■ **What is needed**:
Would you reproduce, without any alteration, the lines from the opening line of the entries through the line that has "Given: Click info" in it?

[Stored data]
= = = = =
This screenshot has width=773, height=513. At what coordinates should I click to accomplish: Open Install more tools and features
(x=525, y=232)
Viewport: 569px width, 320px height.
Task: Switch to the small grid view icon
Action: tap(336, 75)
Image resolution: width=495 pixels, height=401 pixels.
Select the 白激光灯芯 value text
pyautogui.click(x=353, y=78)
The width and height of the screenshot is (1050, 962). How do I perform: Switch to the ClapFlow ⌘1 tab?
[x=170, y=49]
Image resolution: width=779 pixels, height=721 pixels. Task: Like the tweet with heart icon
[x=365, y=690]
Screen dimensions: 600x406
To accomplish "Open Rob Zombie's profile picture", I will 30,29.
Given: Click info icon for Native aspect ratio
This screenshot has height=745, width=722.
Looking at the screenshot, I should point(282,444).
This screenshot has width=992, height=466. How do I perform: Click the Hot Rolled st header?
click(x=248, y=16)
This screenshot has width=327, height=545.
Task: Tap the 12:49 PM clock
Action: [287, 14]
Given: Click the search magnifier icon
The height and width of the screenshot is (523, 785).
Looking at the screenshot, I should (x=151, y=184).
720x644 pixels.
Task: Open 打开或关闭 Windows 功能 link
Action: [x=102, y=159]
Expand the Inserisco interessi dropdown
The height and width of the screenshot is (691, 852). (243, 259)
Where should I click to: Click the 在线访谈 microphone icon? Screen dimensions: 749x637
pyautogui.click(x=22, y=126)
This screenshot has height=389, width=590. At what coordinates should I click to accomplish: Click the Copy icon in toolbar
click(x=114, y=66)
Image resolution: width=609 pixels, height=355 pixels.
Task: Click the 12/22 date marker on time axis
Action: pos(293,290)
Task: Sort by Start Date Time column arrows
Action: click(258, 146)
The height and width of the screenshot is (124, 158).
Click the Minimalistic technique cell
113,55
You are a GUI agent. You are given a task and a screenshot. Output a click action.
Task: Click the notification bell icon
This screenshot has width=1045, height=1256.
= = = = =
■ **Response for this exercise**:
This screenshot has width=773, height=513. At what coordinates should I click to accomplish: Open Install more tools and features
(x=525, y=232)
Viewport: 569px width, 320px height.
Task: Switch to the small grid view icon
Action: tap(336, 75)
Image resolution: width=495 pixels, height=401 pixels.
Select the 白激光灯芯 value text
pyautogui.click(x=353, y=78)
The width and height of the screenshot is (1050, 962). How do I perform: Switch to the ClapFlow ⌘1 tab?
[x=170, y=49]
Image resolution: width=779 pixels, height=721 pixels. Task: Like the tweet with heart icon
[x=365, y=690]
Screen dimensions: 600x406
To accomplish "Open Rob Zombie's profile picture", I will 30,29.
Given: Click info icon for Native aspect ratio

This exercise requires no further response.